悪女がお姫さまになるとき
食事会は王の乾杯の挨拶で始まった。
はじめの方こそ、このところのジュリア姫の回復の様子や、わたしの王城での生活で不便なところはないかとか、そういう話であったが、途中から、アストリア国の内向的な対外姿勢、貿易中継国として手間賃を稼ぐだけの外貨獲得から、自国の生産物や特産物を輸出できるように、国内生産力の強化をいまから目指していかなければならない、などといった、どこかで聞いたような話に移っている。
変革を求めるのは若き次期王ルシルスで、王は国内で問題がない限りこのままでよいのではないかという保守路線のようである。
わたしは彩り美しく盛り付けられた食事に口を運ぶ。
前回、箸がないと食べれないと言ってしまい、出されたナイフとフォークは音をがしゃがしゃ立ててしまい、さらに漫画のように肉をとばしてしまい、その場を凍りつかせたのだった。
ナイフとフォークは、細心の注意を払えば、あまり音を立てないで食べることができるようになった。
食事はいずれも素材の味が濃厚でおいしいのだが、この世界に来て残念なことが一つある。
白磁のような滑らかな肌の陶器の器に口を付けた。
食事に添えられる酒である。
食欲を増進させるため、消化を促進するため、気持ちよく酩酊するため。
酒はその時々に応じて、果樹酒、薬種、蒸留酒など使い分けられている。
専門のソムリエのような職業もあるのだろうか。
「おいしくありませんか?帝国で人気の酒をお土産に持って帰ってきたのですが」
ルシルスは心配げな表情でわたしを見ていた。
美男子はどんな表情でも胸がときめく、ではなくって。
「いえ、美味しいです。白濁した米酒ですね。ここでは初めていただきました」
「米だとわかりますか?若いのにイケる口ですか?」
「ルシルス王子、この娘はこれからまだやることがあるので、飲ませないでほしい」
「それは悪かった!今度、後のことを配慮する必要がない時に、あらためて食事を共にしよう!」
「え、あ、はい……」
ルシルス王子はウインクをする。
甘い顔だけでなくて、女好きのようである。
何か、気の利いたことを返そうと思っているうちに、会話は別のテーマに移り、わたしは置き去りにされていく。

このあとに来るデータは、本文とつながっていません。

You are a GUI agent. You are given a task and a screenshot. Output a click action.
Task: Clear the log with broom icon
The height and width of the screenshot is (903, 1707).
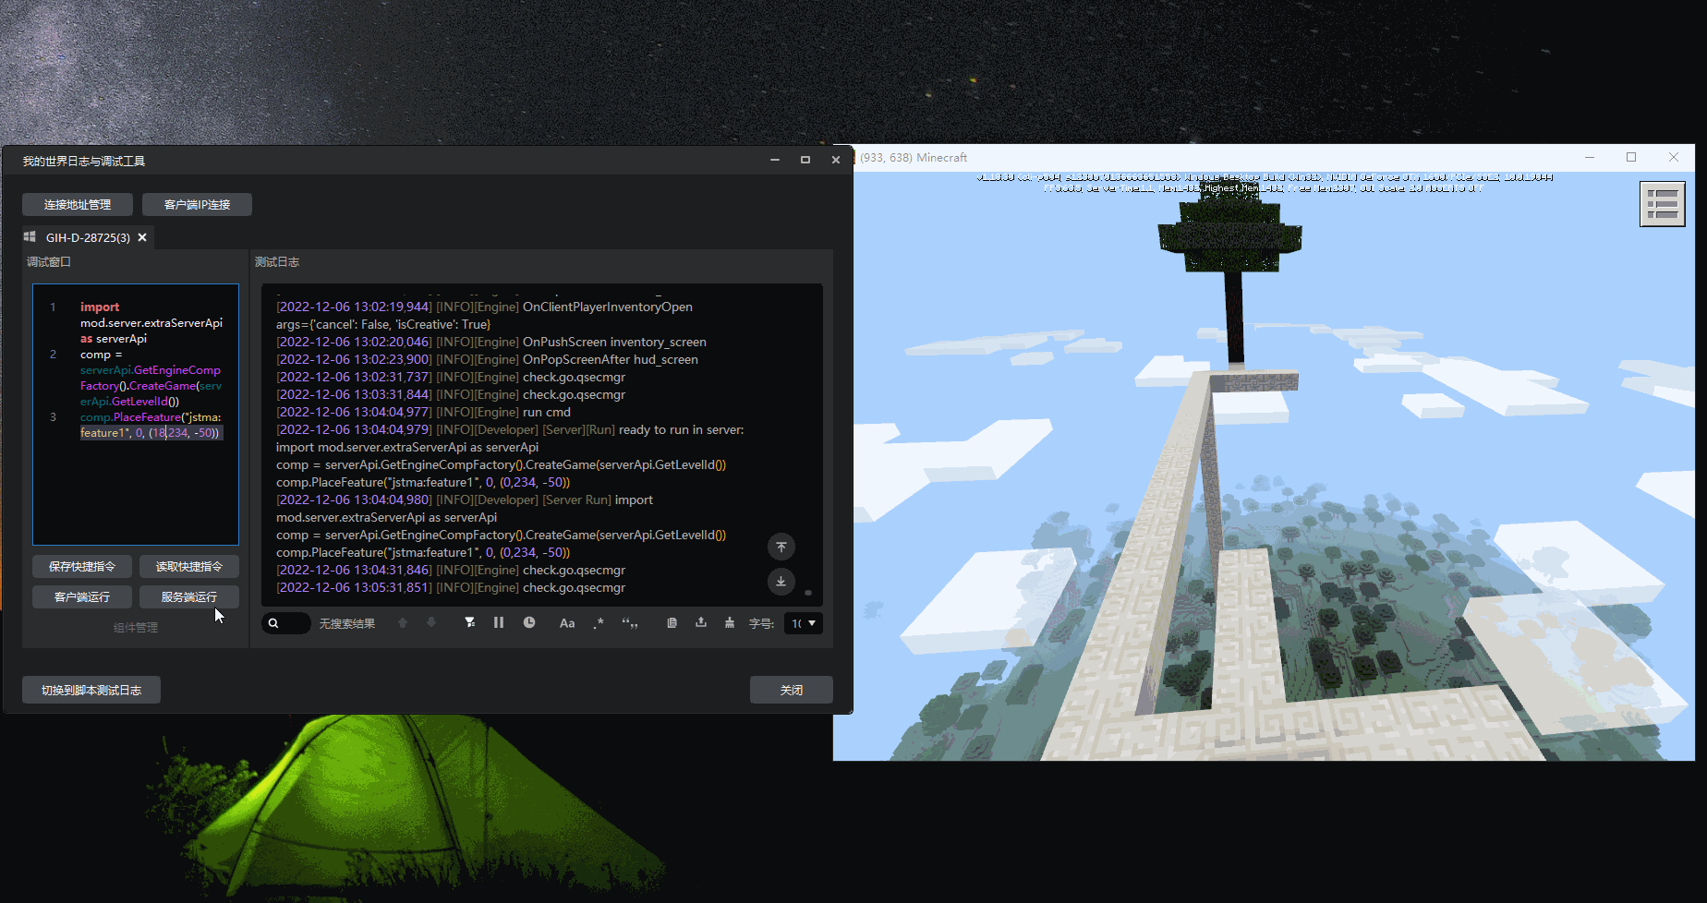point(730,623)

するべきことがなければ、自然と目線は斜め前にすわったシャディーンに向かう。
完璧に整った顎のラインに、わずかに切れあがった目。
シャディーンは、いつみても秀麗な男である。
今夜は一段と冷え冷えとした美しさを漂わせている。
シャディーンと昨夜キスをしたから、次は明後日の予定である。
必要があるからといえども、待ち遠しい。
じっくり堪能し、別の目の保養先へと向かおうとして、途中の小悪魔と目があった。
わたしは、この世界では会話に入っていけず、退屈を持て余しているという点では7歳児と同じレベルということだった。

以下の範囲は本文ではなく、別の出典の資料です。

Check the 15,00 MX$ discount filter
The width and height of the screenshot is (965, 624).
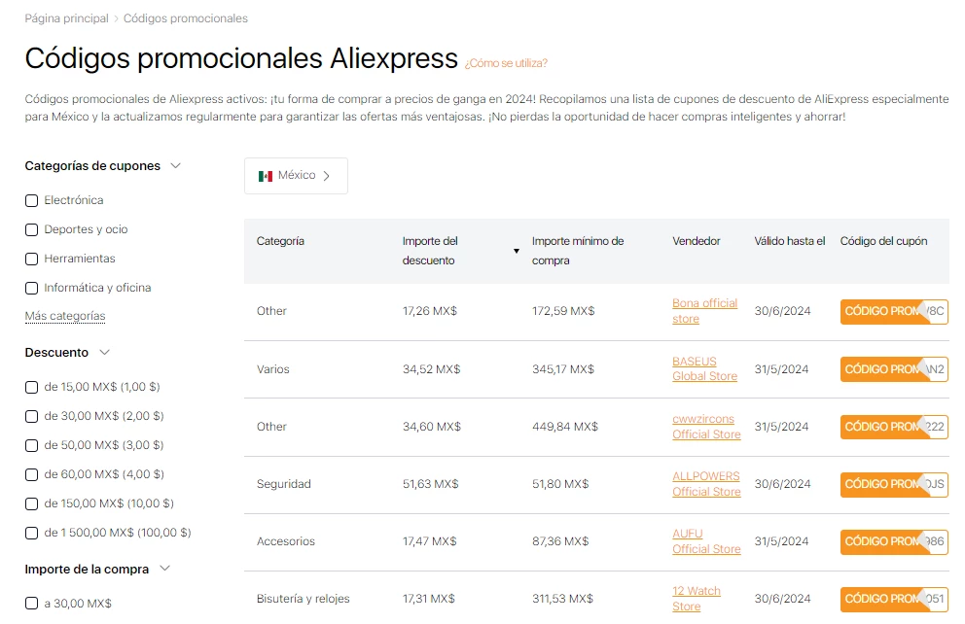pyautogui.click(x=30, y=387)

「レ・ジュリ。さきほどふと気になったことがあるのですが、もしかして腰痛でもおありになるのですか?」
いきなり名前を呼ばれてナイフを取り落としかけた。
「はい?腰痛ですか?まったく痛みませんが」
「そうなの?わたくしの勘違いだったかしら。てっきり腰が痛いのならばよい町医者を侍女が知っているといっていたので紹介してもらおうかと思ったのですが」
「はあ……」
王妃はいつくしみ深い表情である。
「姿勢の歪みを矯正する整体師の方がよろしいかもしれませんね。そちらもわたくしの侍女が試して、すぐに背中が伸びて歩く姿も滑らかになって。それともどこか体調がお悪いのかもしれませんね」
「いえ、大丈夫でございます……」
頬がひくついた。
王妃は、婉曲にわたしの歩き方や姿勢が醜いと言っているのだ。
今も慣れないヒールで体重がかかる指先が痛いし、ドレスの裾を踏まないようにたくし上げて歩く姿は自分でもあまり優雅ではないと思うし、かつらの重みで慢性的な肩こり状態である。